In questa ottica e secondo una tipica dialettica tra tradizione e innovazione, tra tempo dell’origine e tempo della fine che pare caratterizzare ogni annuncio profetico – l’azione di Gesù si inserisce nel solco del modello biblico, ma contemporaneamente se ne distacca, parlando non in vece di Dio, ma in nome di una autorità che trova in se stessa la propria legittimazione. Per il Cristianesimo delle origini questo significa reinterpretare la profezia non più come individualità solitaria, ma come carisma esegetico donato a tutti coloro che fanno parte dell’Ecclesia alla cui edificazione la stessa profezia mira, secondo una prospettiva che vede la perfezione come possibilità conseguibile nella vita e nella storia.

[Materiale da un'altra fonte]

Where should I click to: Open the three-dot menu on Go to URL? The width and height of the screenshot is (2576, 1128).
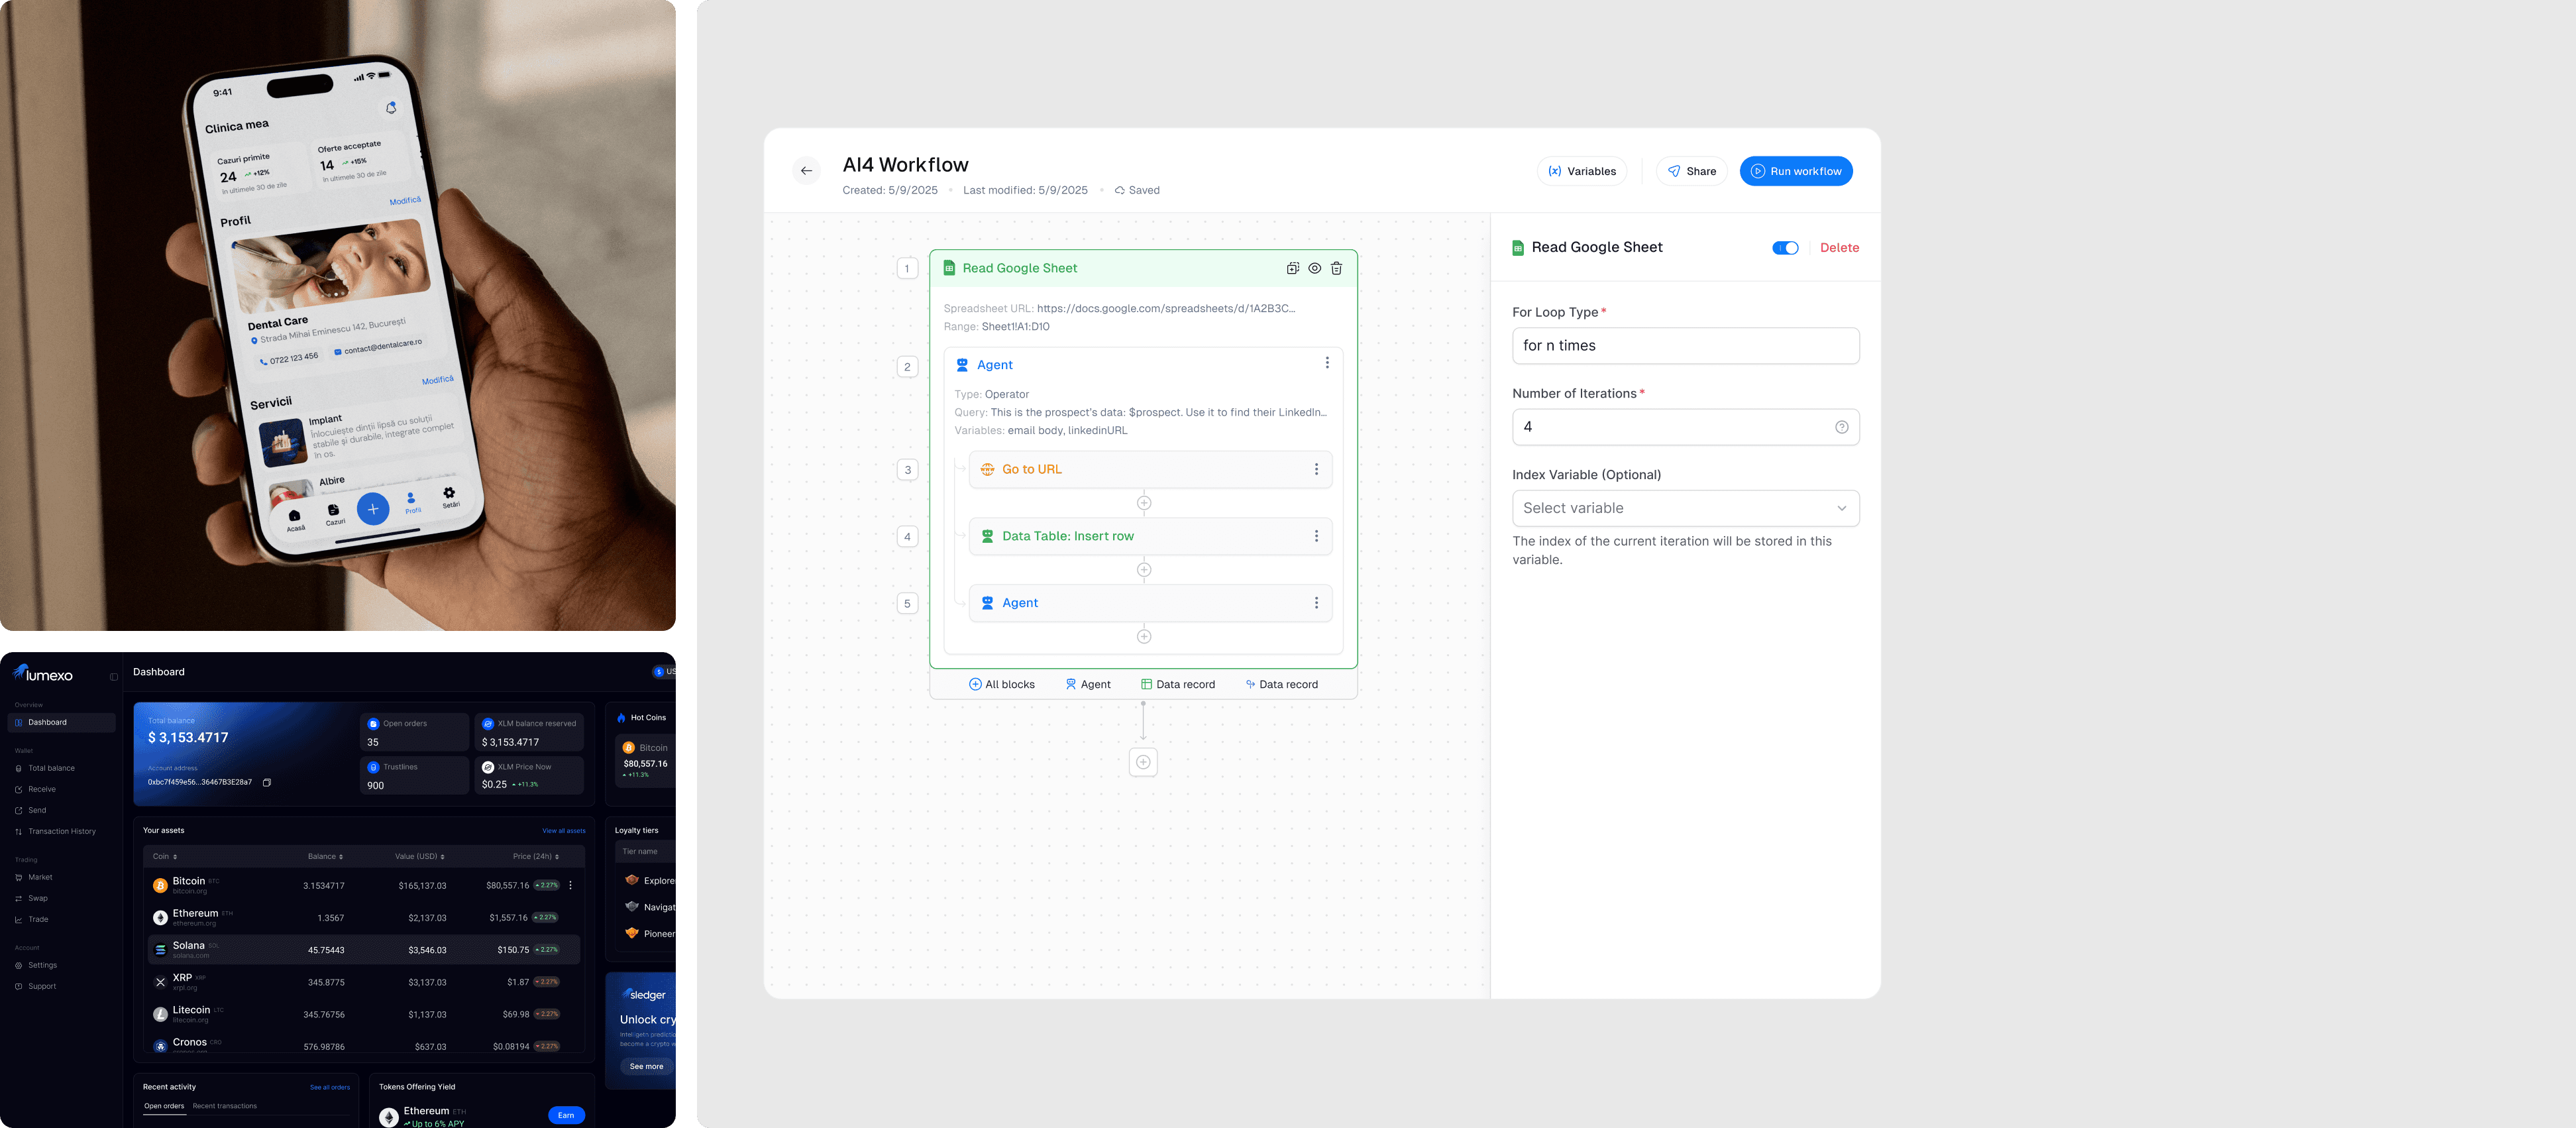tap(1316, 469)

Si comprende così la forte tensione tra il carisma personale di profeti sempre riemergenti e il carisma profetico della Chiesa (‘d’ufficio’ secondo la terminologia weberiana) che attraversa la storia del Cristianesimo e che, soprattutto nei periodi di crisi, comporterà riforme, lacerazioni e opposizioni. Le stesse che caratterizzeranno anche le forme secolarizzate del profetismo cristiano che hanno marcato la formazione del mondo moderno e che le opporranno agli stati assoluti e alla loro volontà di ‘controllo del futuro’. E si comprende anche come la profezia si indebolisca nella modernità, portatrice a sua volta di una filosofia della storia progressiva che, come tale, si presumeva capace di riassorbire in sé la carica profetica contestatrice del presente e suscitatrice di avvenire.

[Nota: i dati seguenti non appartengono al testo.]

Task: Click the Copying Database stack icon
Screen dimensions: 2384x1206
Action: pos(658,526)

Da questo punto di vista i vasti movimenti profetici che trascinano milioni di fedeli nelle aree africane e amerindie sembrano rispondere alla stessa logica della tarda modernità che caratterizza l’Occidente. Di una modernità che, esaurite le ‘magnifiche sorti e progressive’, non solo non risolve il sacro entro l’ideale della ragione emancipativa, ma mostra semmai quanto la stessa idea di progresso fosse l’audace combinazione di prognosi razionale e di profezia, di pianificazione terrena e di tensione apocalittica. E che ritrova nel tempo dell’imminenza e nello spazio dell’immanenza nei segni concreti e visibili di salute e giustizia l’espressione di una speranza a raggio della vita individuale e della storia, un rapporto personale col tempo e col mondo che interpella fortemente il carisma profetico della Chiesa e la sua elaborazione teologica.